We now consider a situation where a particle is confined by walls of potential energy V, the potential being zero within the walls; the potential does not rise to infinity at the walls. The total energy E of the particle, which arises solely from the motion of the particle within the walls, is such that E < V.

Classically, the particle would be unable to escape from confinement between the walls, as its energy is less than the amount required to get over them.

In previous models, we have considered situations where the confining potential rises instantaneously to infinity. In this instance, the wavefunction decays to zero as soon as it reaches the wall. In our current model, since the potential is not infinite but E is less than V , the wavefunction decays slowly within the barrier. If the barrier is sufficiently thin (the potential drops back to zero after a short enough distance), then the wavefunction may still be nonzero at the far side of the wall. It may then oscillate freely beyond the far side of the wall, outside the box:

Thus the particle may be found outside the box, even though this would be forbidden by classical mechanics. This penetration through a classically forbidden region is called tunnelling. 

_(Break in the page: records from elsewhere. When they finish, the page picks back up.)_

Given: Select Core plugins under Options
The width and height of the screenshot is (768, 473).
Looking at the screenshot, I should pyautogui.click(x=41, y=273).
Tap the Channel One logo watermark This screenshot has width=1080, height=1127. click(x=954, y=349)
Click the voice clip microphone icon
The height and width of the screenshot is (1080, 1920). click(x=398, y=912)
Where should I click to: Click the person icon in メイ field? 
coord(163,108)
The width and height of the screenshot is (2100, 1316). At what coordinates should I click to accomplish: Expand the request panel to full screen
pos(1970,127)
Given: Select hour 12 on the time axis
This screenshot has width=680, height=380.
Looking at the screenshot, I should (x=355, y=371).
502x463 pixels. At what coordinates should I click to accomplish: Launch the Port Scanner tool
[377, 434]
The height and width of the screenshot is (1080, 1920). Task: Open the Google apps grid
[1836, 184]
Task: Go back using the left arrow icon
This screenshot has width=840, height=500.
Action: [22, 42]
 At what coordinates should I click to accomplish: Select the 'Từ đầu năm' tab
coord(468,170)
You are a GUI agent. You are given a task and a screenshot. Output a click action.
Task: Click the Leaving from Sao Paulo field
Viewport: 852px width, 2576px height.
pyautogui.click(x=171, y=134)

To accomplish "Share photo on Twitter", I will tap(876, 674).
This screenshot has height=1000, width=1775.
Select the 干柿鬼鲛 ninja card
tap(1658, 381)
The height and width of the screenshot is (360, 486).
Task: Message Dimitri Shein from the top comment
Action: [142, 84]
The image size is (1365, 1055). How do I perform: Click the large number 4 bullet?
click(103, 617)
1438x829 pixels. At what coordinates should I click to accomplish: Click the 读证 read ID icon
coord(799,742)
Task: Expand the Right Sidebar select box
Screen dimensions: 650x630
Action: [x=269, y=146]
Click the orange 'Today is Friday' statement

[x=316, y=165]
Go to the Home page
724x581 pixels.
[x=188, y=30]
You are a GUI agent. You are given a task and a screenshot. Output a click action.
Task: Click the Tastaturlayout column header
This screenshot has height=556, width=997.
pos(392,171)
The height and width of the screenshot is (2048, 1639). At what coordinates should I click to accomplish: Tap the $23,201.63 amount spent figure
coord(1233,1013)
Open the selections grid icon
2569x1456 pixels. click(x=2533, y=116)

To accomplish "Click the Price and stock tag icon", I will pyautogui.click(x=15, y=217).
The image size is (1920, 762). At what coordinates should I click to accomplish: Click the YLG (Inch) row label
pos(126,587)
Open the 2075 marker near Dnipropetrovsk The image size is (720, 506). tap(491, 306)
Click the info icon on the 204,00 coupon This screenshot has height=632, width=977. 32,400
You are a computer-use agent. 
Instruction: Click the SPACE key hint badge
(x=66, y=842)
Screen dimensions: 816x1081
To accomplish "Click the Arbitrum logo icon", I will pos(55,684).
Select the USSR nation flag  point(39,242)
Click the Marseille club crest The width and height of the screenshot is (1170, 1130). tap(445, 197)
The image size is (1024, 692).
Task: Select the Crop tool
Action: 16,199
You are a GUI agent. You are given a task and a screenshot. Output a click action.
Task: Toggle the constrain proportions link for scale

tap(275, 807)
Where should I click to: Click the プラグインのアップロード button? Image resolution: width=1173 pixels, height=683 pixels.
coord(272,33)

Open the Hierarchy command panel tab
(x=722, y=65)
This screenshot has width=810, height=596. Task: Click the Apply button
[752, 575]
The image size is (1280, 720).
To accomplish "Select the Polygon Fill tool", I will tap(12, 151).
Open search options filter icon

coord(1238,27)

Note that the amplitude of the wavefunction is much less outside the box than inside, indicating that the probability of finding the particle outside the box is much less than the probability of finding the particle inside the box.

The tunnelling probability for a particle incident upon such a barrier may be calculated using the Schrodinger equation.

In the regions to the left and right of the barrier, the wavefunctions are those of a particle in free space.

Within the barrier, the Hamiltonian contains a term for the potential, V. This may be subtracted from both sides of the equation, and the resulting ordinary differential equation solved by standard techniques.

We now have three wavefunctions, one for each discrete region in which the particle may be found (to the left of the barrier, within the barrier, and to the right of the barrier). These wavefunctions may be related to one another by observing that they must be continuous and must have a continuous first derivative. i.e. the wavefunction within the box must join up with the wavefunction within the wall and their slopes must be identical at the point where they meet (the edge of the wall) , and the same for the wavefunction within the wall and the wavefunction outside the box.

The relationships derived allow calculation of the transmission probability, which is defined as the ratio of the probability that a particle on the left of the barrier is travelling to the right and the probability that a particle on the right of the barrier is travelling to the right.

It emerges that the transmission probability decreases exponentially with the thickness of the barrier, so tunnelling is only observed to any great degree when the potential barrier is thin. The transmission probability also decreases exponentially with m^½ , where m is the mass of the tunnelling particle. Thus tunnelling is much more important for electrons than for protons, and for particles heavier than a proton is of negligible importance.